La conversation suivait la projection de ses premiers courts métrages : Six Men Getting Sick (1967), The Alphabet (1968), The Grandmother (1970) et The Amputee (1974). La Cinémathèque avait également programmé un court métrage de 22 minutes réalisé par Lynch en 1988, The Cow-boy and the Frenchman, une commande de Daniel Toscan du Plantier dans le cadre d’une série de films sur le thème Les Français vus par…, conçue pour le Figaro Magazine.

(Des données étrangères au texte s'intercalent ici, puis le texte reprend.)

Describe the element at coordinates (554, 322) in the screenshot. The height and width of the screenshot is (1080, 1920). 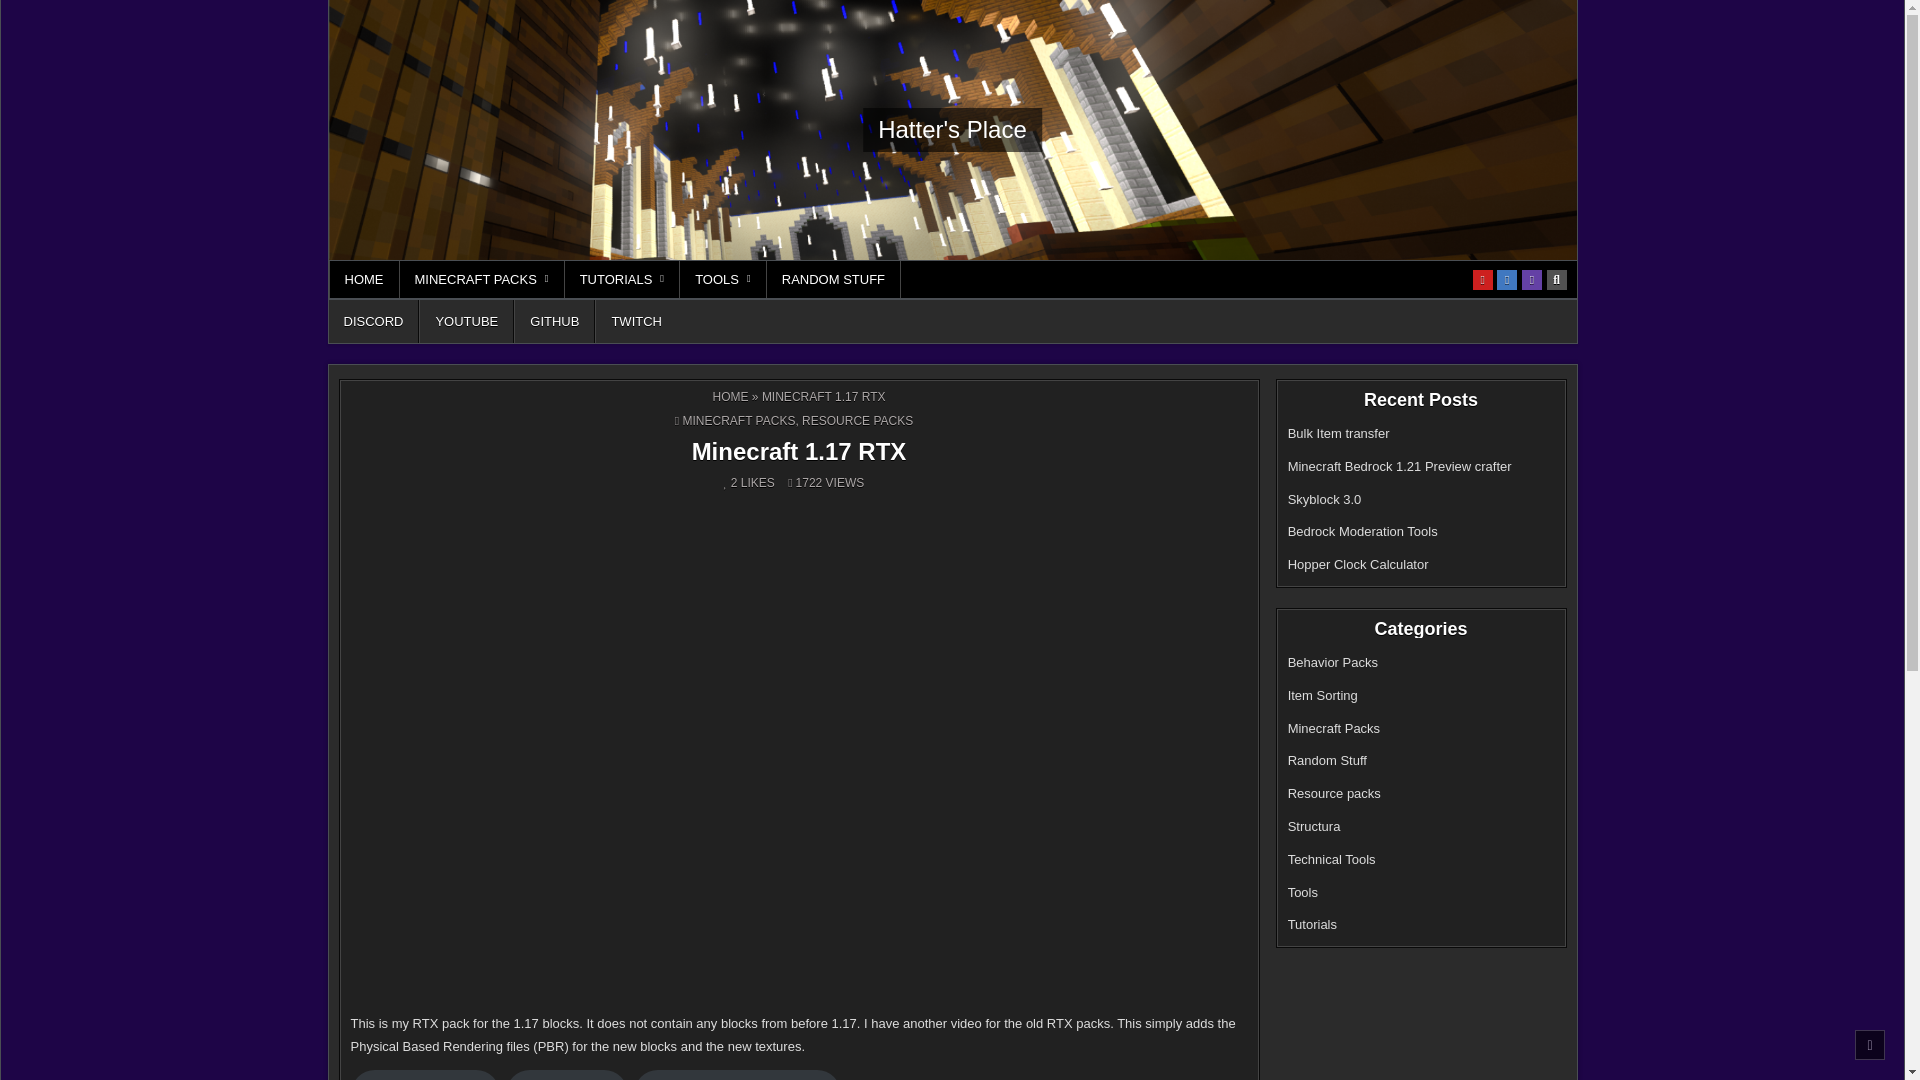
I see `GITHUB` at that location.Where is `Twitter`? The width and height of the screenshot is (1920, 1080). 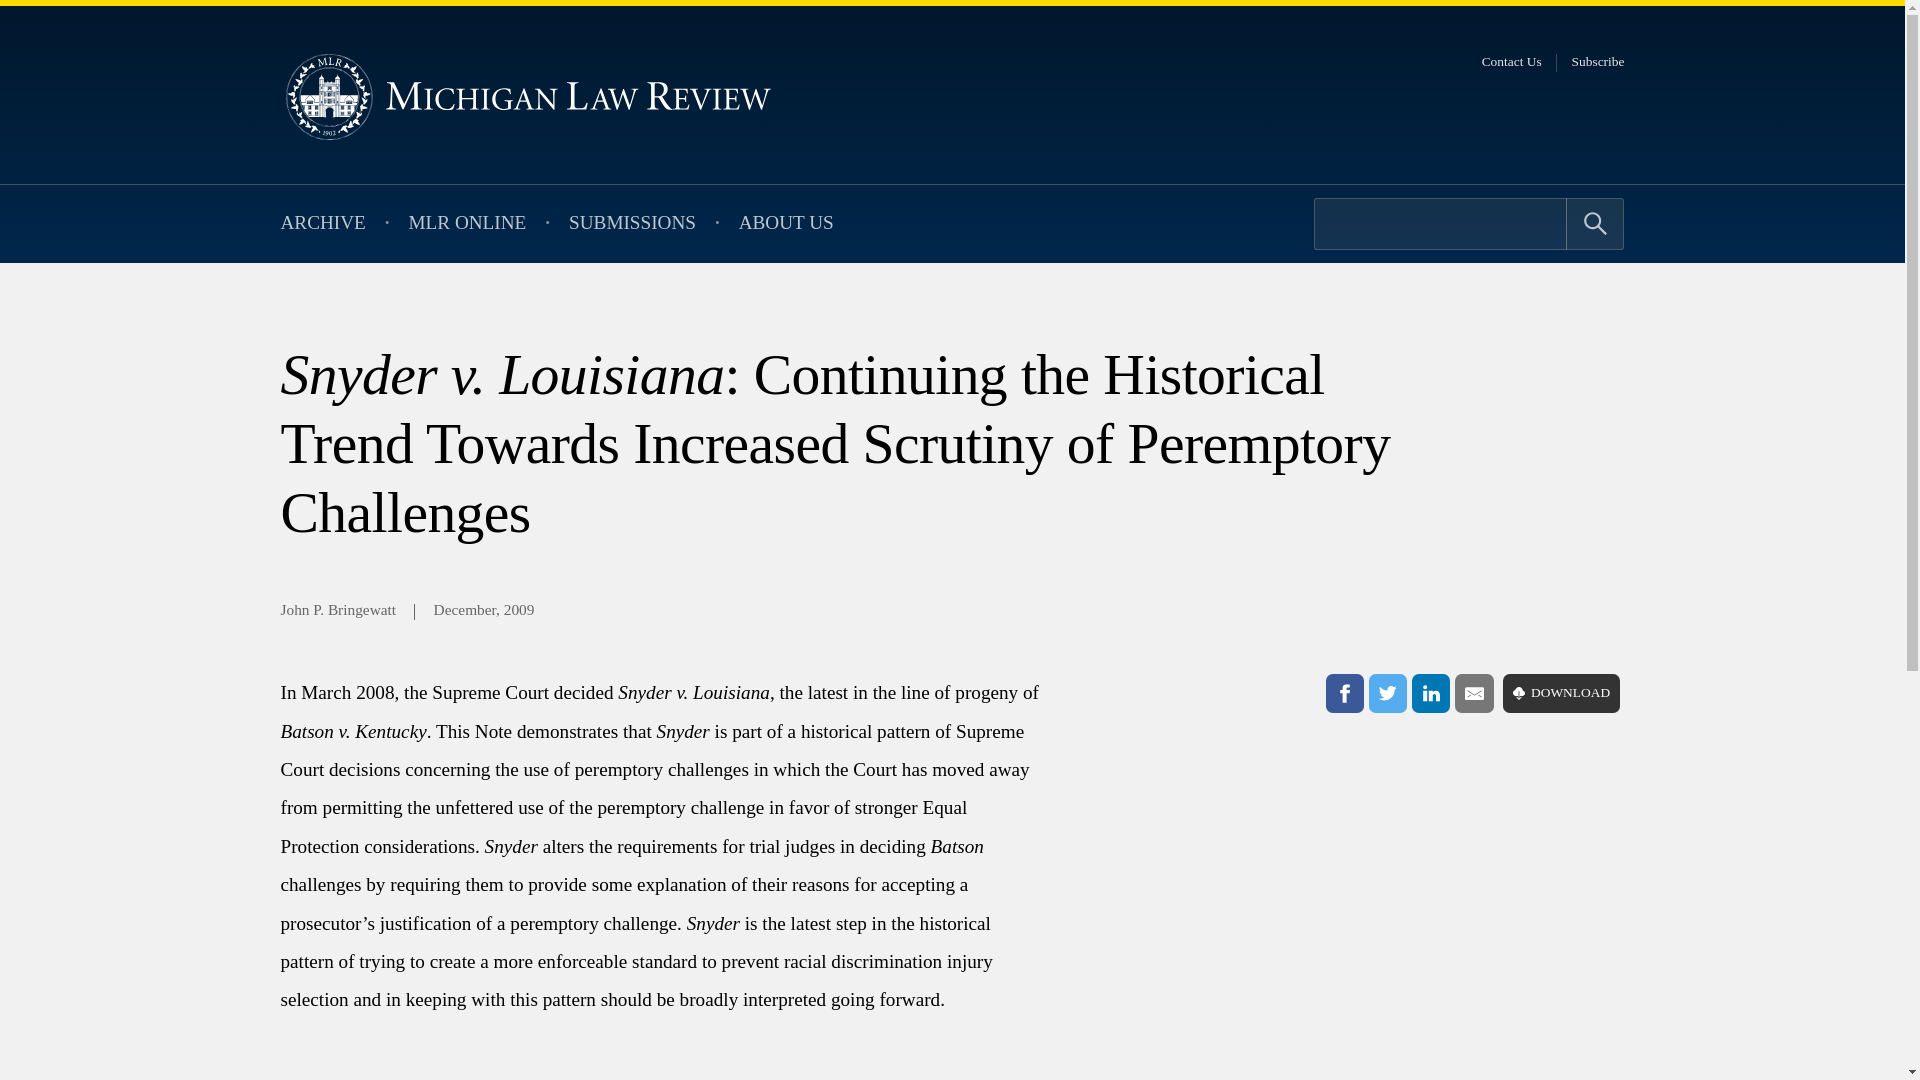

J’avais décidé d’axer cette « leçon de cinéma » sur les débuts de David Lynch, ses années de formation à Philadelphie lorsqu’il étudiait à l’école des Beaux-arts. Le faire parler de son enfance, de son goût pour le dessin, la forme première de son talent artistique. L’acte de naissance du cinéma de David Lynch n’est pas le réalisme, mais tire sa source première du dessin et du montage onirique. D’emblée, le cauchemar, le rêve éveillé, le goût pour le mystère. Et bien sûr l’enfance. L’être humain chez Lynch appartient à une forme dessinée qui lui préexiste. « Quand j’étais petit, je dessinais et je peignais tout le temps… je dessinais surtout des munitions, des pistolets et des avions de guerre… mon sujet favori, c’était les mitrailleuses Browning Automatic à refroidissement à eau », dit-il dans le passionnant livre d’entretiens mené par Chris Rodley (éditions Cahiers du cinéma).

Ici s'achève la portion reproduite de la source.